Property and Land at Sharnbrook

Medieval records describe the Hospitallers’ holdings at Sharnbrook as including:

  • One manor
  • One carucate of arable land (roughly the amount one plough team could cultivate)
  • Twelve acres of meadow
  • Ten tenant households

The manor was leased out, rather than directly farmed by the order. A surviving record shows it was granted on a life lease by a Hospitaller official, Brother Thomas Larclier, to Sir John de Wolaston and his wife.

Income and the Crusades

The Sharnbrook manor produced an annual rent of 13 shillings and 4 pence (one mark), and its total value was assessed at £3 per year. While modest, this income formed part of a national and international network of estates, whose combined revenues helped fund:

  • hospitals and charitable work for pilgrims
  • the defence of Christian territories overseas
  • and the wider military and religious mission of the Hospitallers during the Crusades

Traces Today

Today, very little of the manor survives on the ground.

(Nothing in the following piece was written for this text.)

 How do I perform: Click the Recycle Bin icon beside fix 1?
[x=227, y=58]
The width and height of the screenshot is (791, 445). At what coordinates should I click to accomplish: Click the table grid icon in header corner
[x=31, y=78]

However, the landscape preserves subtle hints of its former presence:

  • Temple Wood and Temple Spinney mark areas that would have been part of the estate.
  • LiDAR surveys reveal the outline of a former toft (medieval dwelling plot) within these woods.
  • Historic maps show a “Temple Barn” in the same area, further evidence of the estate’s past.

These surviving features allow us to visualise the extent of the medieval manor and connect the modern landscape with Sharnbrook’s Crusader-era history.

End of the Hospitaller Estate

The Hospitallers retained Sharnbrook’s former Templar lands until the Dissolution of the Monasteries in the 1530s, when their English properties were confiscated by the Crown and passed into private ownership.